= Goal =
Please recast the data as a numbered list, starting with its first line and going on through the line that contains "1453x840 pixels. pos(448,227)", both included, and leave out any blank lines.
<<<<
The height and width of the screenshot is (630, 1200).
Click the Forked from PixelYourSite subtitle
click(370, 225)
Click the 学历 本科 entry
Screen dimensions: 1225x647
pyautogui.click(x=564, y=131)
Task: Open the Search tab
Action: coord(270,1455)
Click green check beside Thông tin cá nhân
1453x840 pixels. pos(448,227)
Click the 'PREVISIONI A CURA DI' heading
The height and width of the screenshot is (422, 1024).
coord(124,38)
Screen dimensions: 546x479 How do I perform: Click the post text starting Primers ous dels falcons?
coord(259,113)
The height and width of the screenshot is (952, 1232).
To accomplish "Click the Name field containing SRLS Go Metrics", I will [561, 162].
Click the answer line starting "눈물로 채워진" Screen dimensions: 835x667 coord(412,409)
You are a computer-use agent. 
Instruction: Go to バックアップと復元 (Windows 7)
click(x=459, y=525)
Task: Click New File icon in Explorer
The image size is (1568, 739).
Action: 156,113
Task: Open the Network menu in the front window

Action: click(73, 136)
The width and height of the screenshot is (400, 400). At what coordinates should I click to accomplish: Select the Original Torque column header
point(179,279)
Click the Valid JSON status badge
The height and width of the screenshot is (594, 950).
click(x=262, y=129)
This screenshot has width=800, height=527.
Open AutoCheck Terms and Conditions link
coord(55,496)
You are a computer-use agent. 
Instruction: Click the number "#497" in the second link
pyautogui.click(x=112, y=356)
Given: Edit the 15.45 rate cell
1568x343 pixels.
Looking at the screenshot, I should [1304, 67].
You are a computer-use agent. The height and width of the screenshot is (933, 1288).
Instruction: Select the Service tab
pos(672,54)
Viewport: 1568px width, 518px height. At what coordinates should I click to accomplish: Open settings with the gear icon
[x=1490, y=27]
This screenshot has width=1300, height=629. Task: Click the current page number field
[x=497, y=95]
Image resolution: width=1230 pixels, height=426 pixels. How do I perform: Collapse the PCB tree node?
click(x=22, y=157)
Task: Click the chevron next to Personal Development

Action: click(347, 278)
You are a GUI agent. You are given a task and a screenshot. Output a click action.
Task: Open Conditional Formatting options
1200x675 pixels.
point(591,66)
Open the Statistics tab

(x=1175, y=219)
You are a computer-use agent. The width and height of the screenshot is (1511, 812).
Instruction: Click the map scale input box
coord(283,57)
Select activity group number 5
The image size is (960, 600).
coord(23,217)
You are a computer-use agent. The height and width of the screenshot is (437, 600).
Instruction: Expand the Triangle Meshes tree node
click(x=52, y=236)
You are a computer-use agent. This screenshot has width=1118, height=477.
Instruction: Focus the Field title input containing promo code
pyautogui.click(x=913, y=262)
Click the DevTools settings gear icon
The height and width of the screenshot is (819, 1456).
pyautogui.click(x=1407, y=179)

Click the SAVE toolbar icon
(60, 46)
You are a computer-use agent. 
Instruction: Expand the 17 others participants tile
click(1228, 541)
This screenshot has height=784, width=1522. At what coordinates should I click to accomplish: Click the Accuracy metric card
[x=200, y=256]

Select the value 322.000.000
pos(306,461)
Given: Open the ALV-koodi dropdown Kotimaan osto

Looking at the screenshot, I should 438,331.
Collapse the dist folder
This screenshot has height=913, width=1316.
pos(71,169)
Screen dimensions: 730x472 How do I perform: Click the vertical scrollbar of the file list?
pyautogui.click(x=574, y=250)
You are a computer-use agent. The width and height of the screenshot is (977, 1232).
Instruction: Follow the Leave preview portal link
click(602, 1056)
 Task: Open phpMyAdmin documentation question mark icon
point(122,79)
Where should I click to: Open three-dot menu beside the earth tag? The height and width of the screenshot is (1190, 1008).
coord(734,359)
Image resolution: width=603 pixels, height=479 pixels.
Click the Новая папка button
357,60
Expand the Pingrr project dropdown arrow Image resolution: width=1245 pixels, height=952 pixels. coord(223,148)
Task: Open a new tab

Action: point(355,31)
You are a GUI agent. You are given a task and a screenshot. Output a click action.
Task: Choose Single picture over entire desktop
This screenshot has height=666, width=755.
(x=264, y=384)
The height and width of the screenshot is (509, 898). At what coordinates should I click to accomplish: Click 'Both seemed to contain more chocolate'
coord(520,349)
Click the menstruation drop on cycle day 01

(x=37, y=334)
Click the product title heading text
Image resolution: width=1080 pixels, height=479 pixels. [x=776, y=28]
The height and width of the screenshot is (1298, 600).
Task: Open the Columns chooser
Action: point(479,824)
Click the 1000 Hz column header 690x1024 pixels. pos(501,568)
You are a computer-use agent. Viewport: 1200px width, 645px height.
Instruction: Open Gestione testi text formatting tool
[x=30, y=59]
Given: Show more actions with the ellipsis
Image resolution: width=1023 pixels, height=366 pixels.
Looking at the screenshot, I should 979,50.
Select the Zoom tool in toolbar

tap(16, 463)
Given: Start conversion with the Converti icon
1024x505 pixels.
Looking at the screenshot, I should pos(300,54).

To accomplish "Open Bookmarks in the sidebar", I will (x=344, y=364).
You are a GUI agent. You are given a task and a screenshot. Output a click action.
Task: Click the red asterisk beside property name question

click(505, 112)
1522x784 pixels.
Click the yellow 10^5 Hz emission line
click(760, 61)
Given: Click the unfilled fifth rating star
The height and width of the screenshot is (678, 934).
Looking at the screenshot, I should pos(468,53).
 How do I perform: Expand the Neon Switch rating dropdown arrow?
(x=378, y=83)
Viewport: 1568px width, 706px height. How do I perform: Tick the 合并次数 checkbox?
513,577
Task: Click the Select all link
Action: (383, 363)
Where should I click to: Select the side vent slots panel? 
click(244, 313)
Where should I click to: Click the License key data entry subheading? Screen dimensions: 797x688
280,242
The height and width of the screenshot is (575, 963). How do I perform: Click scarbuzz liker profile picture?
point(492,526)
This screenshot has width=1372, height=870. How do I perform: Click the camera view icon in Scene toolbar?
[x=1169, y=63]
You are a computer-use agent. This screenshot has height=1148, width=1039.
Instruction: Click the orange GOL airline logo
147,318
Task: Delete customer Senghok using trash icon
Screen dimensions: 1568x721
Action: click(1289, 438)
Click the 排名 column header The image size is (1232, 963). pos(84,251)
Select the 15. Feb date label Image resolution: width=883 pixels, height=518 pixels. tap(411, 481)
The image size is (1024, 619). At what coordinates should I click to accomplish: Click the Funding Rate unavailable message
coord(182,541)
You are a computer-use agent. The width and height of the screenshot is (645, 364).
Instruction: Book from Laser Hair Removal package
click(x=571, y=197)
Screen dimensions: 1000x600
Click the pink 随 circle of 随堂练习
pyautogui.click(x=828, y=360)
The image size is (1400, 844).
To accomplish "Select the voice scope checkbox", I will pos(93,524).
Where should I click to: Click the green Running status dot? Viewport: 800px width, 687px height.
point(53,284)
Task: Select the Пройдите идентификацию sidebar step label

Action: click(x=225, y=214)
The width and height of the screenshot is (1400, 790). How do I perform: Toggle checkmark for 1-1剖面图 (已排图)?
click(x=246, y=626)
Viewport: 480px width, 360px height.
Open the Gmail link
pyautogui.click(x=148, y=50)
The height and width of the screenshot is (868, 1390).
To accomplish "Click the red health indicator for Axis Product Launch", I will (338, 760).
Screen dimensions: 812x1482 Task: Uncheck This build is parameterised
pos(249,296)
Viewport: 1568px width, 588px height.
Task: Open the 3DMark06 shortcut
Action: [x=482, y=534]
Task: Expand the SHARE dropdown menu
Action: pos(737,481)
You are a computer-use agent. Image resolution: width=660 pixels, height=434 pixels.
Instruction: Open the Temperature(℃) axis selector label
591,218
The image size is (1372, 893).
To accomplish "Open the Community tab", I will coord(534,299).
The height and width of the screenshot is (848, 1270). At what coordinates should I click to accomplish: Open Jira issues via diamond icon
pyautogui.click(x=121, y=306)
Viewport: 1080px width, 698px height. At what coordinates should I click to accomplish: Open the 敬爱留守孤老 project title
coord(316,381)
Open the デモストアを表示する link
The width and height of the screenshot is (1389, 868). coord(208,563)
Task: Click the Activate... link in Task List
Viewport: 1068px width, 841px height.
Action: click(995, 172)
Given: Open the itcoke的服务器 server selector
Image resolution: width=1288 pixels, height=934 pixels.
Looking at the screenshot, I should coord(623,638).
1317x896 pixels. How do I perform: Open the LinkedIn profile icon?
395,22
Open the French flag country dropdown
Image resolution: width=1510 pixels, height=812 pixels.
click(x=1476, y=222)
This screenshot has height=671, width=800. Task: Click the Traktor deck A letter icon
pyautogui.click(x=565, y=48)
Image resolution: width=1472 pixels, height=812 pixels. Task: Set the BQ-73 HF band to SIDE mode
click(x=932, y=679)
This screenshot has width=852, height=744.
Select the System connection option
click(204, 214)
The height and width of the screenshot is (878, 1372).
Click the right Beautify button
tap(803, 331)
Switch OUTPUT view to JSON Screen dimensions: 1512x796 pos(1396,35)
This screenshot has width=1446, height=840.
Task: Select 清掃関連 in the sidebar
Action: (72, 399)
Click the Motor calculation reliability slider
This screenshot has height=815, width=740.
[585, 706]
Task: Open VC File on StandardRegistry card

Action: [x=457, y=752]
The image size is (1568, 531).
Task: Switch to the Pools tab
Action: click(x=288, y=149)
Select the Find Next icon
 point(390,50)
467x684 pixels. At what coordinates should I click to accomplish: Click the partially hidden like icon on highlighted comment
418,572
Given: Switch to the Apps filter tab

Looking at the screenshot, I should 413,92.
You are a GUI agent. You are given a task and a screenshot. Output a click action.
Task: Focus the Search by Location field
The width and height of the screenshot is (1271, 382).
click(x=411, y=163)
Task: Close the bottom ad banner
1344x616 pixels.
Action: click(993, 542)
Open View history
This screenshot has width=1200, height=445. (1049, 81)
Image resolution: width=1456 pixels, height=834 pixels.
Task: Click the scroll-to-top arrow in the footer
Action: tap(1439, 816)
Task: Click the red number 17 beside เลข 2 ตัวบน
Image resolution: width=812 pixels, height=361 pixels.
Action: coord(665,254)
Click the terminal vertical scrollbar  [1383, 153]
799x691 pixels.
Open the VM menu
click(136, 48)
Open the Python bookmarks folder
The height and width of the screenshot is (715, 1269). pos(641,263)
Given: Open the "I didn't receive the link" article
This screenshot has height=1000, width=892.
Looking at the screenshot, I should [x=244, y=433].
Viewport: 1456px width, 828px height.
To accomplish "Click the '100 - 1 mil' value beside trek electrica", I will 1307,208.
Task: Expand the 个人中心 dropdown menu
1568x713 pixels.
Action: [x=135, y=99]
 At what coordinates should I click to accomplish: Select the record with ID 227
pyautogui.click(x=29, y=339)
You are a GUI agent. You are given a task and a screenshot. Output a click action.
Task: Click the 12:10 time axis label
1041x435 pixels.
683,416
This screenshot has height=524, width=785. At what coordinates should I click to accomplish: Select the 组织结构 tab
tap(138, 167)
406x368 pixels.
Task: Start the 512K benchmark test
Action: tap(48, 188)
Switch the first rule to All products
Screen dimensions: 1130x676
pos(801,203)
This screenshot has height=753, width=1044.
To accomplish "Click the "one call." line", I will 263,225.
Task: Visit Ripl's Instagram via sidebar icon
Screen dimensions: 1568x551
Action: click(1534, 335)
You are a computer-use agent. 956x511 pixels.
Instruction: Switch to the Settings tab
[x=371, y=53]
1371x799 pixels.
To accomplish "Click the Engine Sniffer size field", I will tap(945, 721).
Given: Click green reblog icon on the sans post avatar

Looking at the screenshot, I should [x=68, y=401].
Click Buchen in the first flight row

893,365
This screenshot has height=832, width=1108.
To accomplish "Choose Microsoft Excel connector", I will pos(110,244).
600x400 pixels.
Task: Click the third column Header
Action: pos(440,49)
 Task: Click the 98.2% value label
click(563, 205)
>>>>
= Exercise solution =
1. The height and width of the screenshot is (630, 1200).
2. Click the Forked from PixelYourSite subtitle
3. click(370, 225)
4. Click the 学历 本科 entry
5. Screen dimensions: 1225x647
6. pyautogui.click(x=564, y=131)
7. Task: Open the Search tab
8. Action: coord(270,1455)
9. Click green check beside Thông tin cá nhân
10. 1453x840 pixels. pos(448,227)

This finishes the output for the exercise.